Personal information
- Full name: Leo Charles Opray
- Date of birth: 13 August 1909
- Place of birth: Richmond, Victoria
- Date of death: 8 February 1974 (aged 64)
- Place of death: Heidelberg West, Victoria
- Original team(s): Oakleigh
- Height: 168 cm (5 ft 6 in)
- Weight: 66 kg (146 lb)

Playing career^{1}
- Years: Club / Games (Goals)
- 1930–1931: Oakleigh (VFA) / 31 (11)
- 1932–1933: Carlton / 31 0(2)
- 1935: Coburg (VFA) / 03 0(2)
- 1938–39: Brighton (VFA) / 13 (22)
- ^{1} Playing statistics correct to the end of 1939.

= Leo Opray =

Australian rules footballer

Leo Charles Opray (13 August 1909 – 8 February 1974) was an Australian rules footballer who played with Carlton in the Victorian Football League (VFL).

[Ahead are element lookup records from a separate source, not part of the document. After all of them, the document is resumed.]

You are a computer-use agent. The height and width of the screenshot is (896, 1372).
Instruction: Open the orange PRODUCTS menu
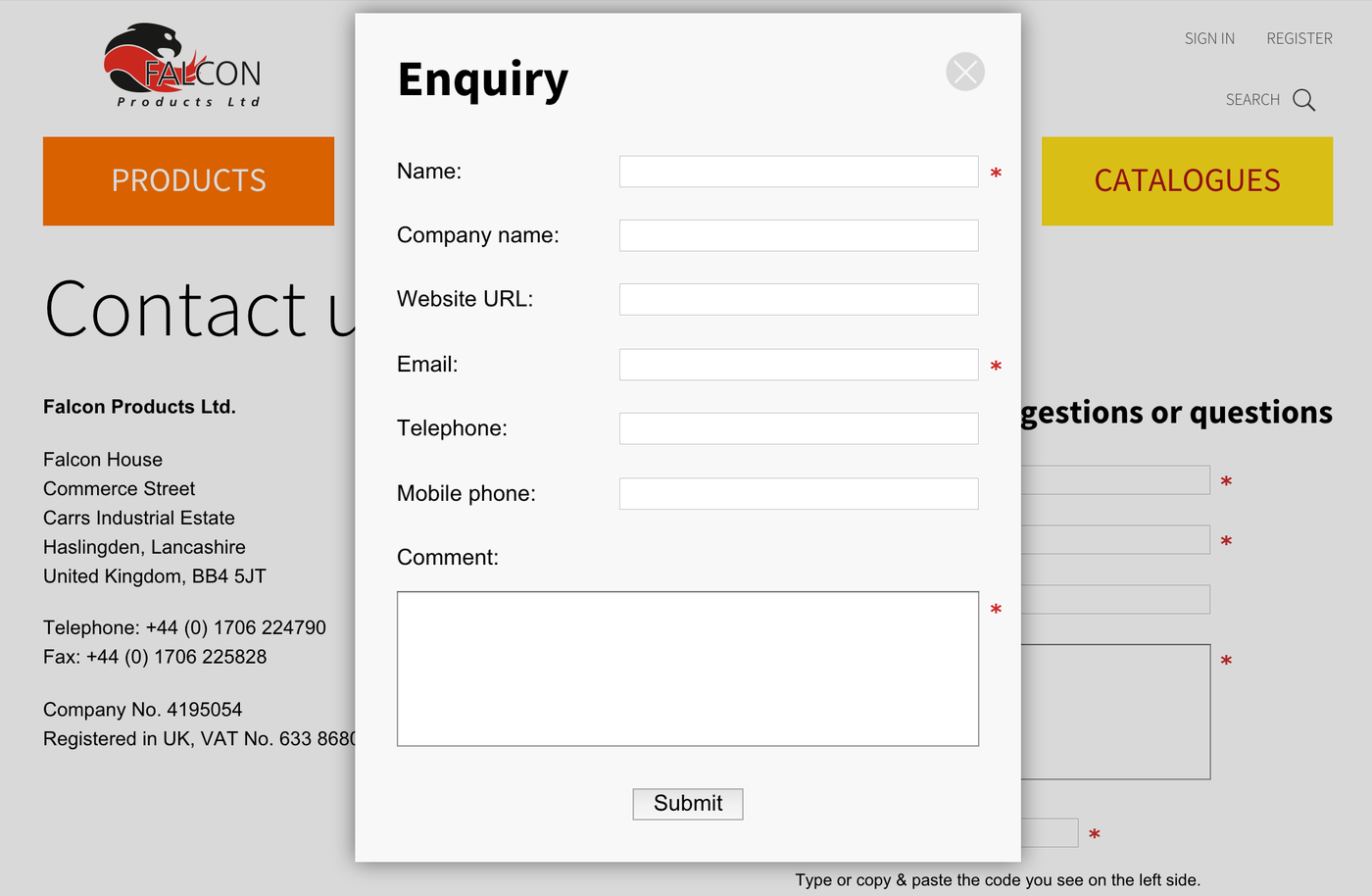tap(188, 181)
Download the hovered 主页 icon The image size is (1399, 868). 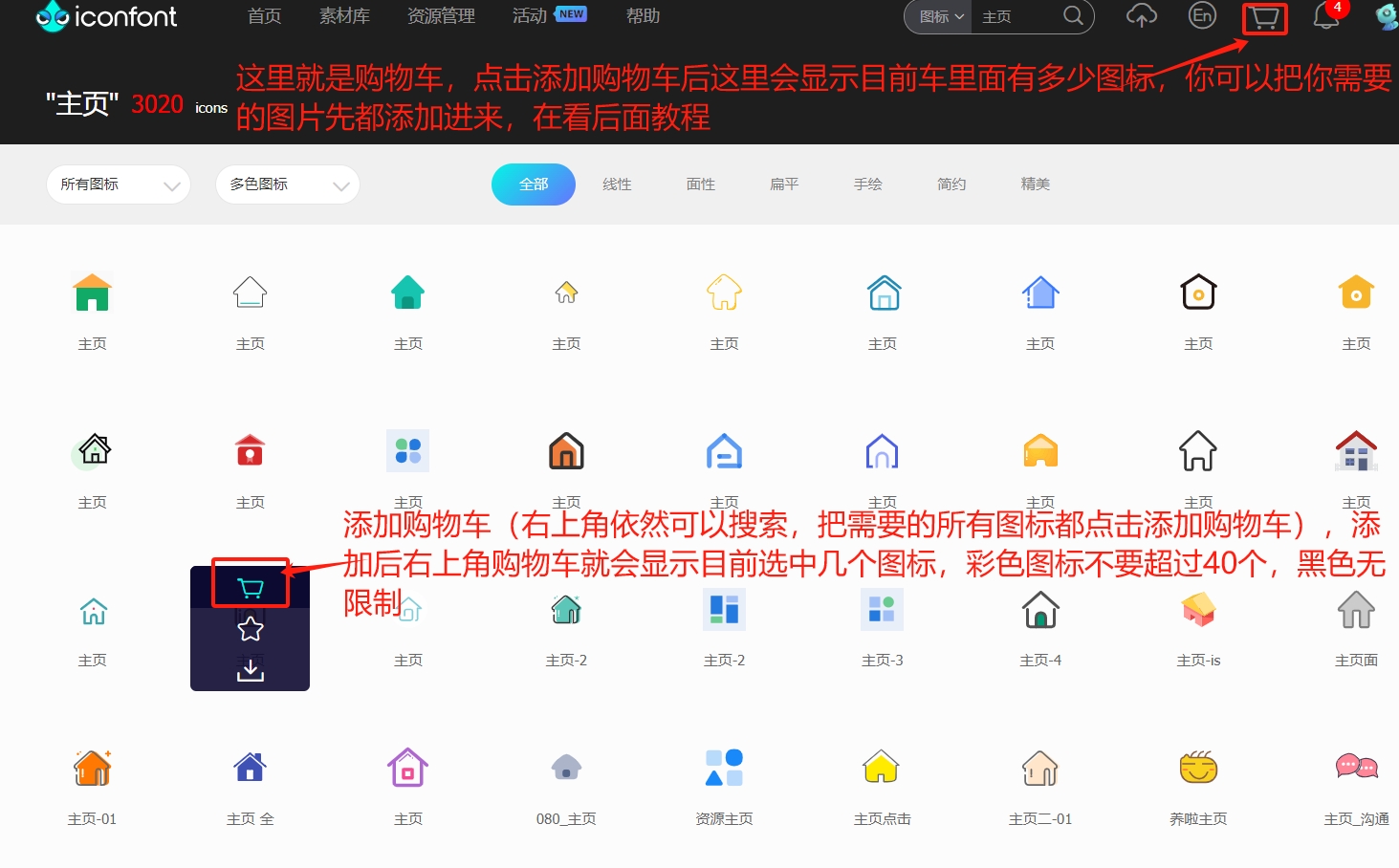coord(250,670)
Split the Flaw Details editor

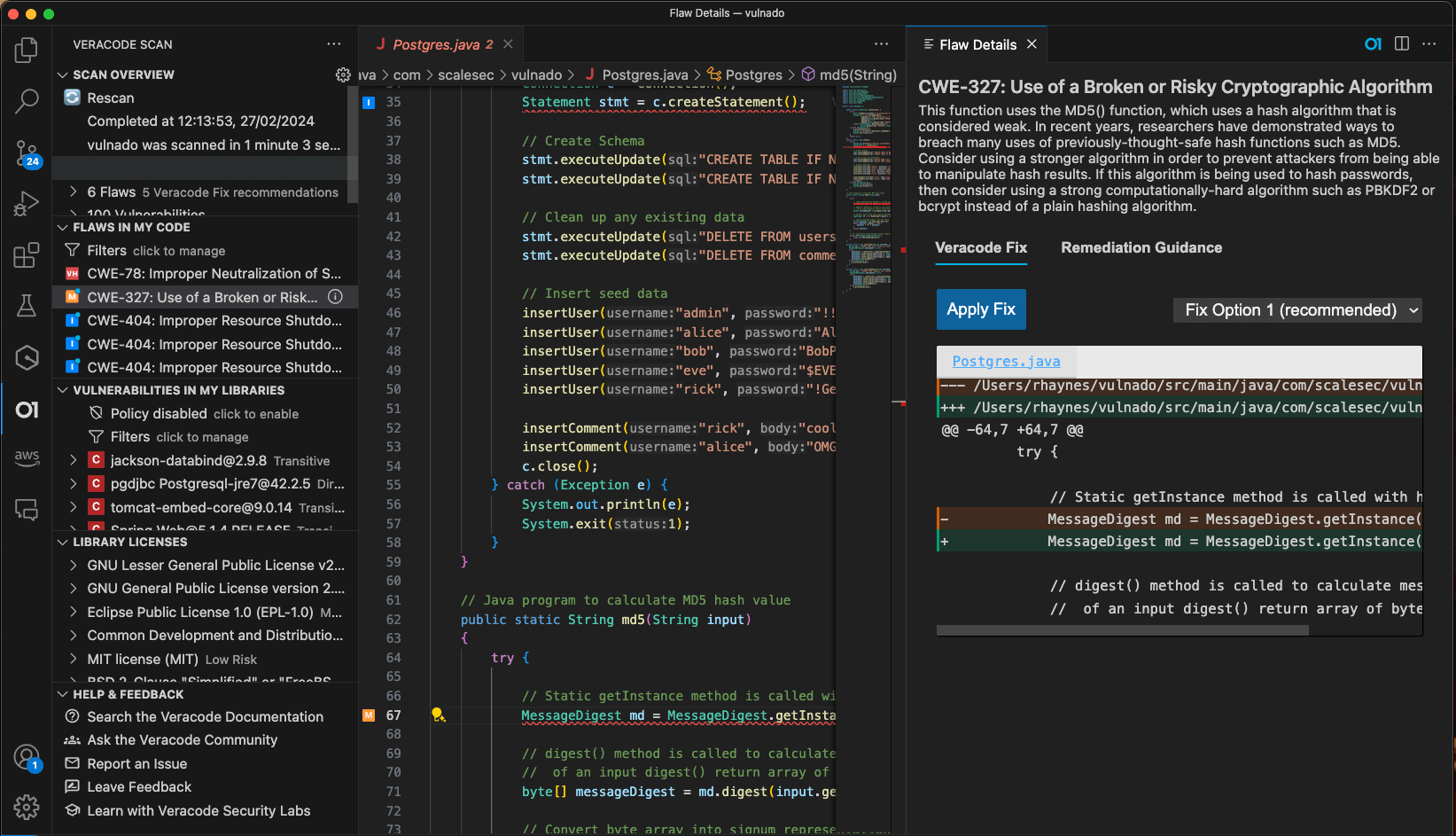(x=1402, y=43)
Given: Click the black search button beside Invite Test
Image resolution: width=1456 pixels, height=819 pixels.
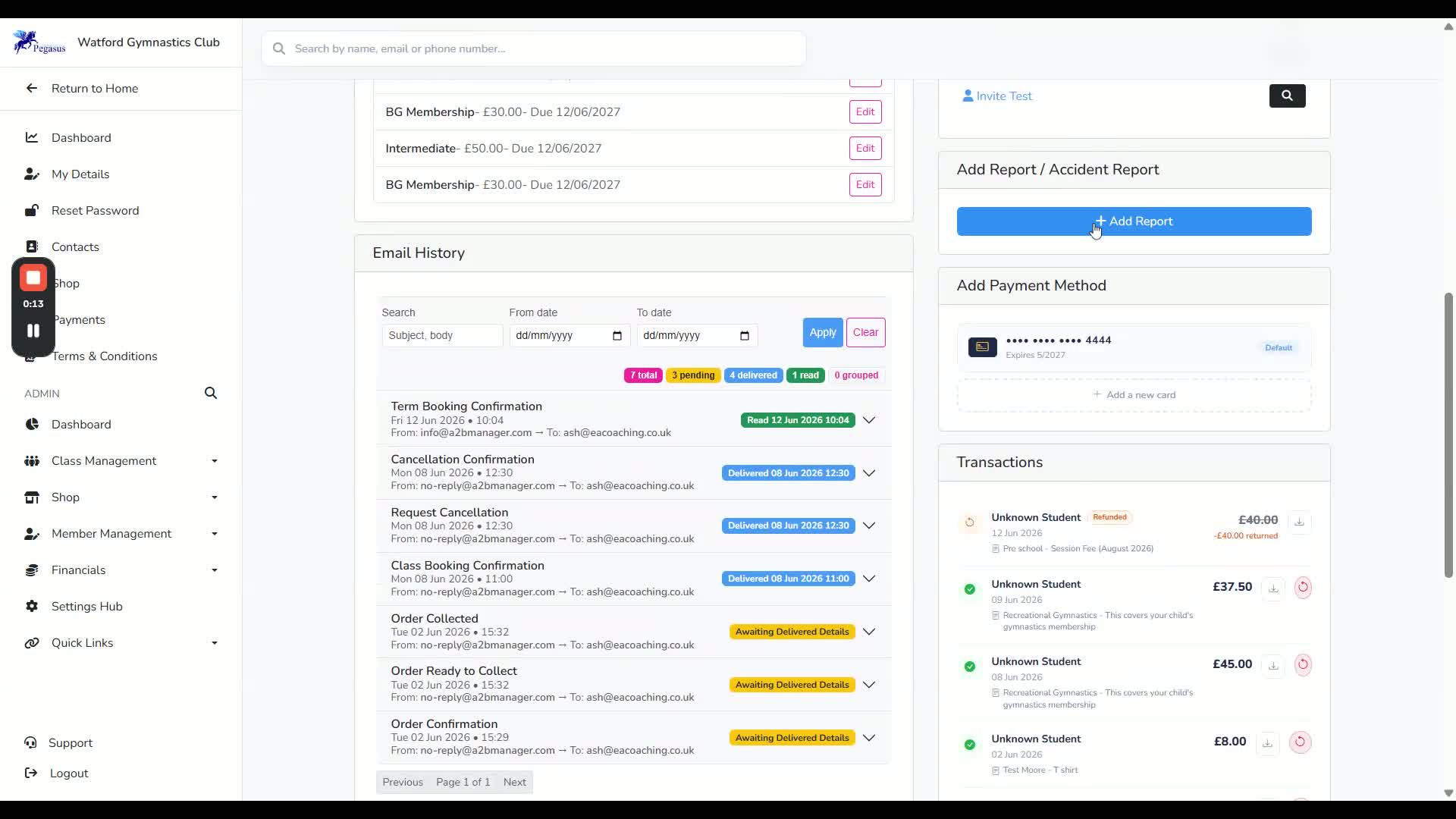Looking at the screenshot, I should (x=1287, y=96).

Opray played in the seconds for Richmond in 1929 and from there went to Oakleigh, where he was a member of their 1930 and 1931 premierships sides.

He joined Carlton in 1932 and was a wingman in their grand final team that year, which lost to his former club, Richmond. He subsequently played with Coburg, Murtoa and Brighton.

Opray later served in the Australian Army during World War II.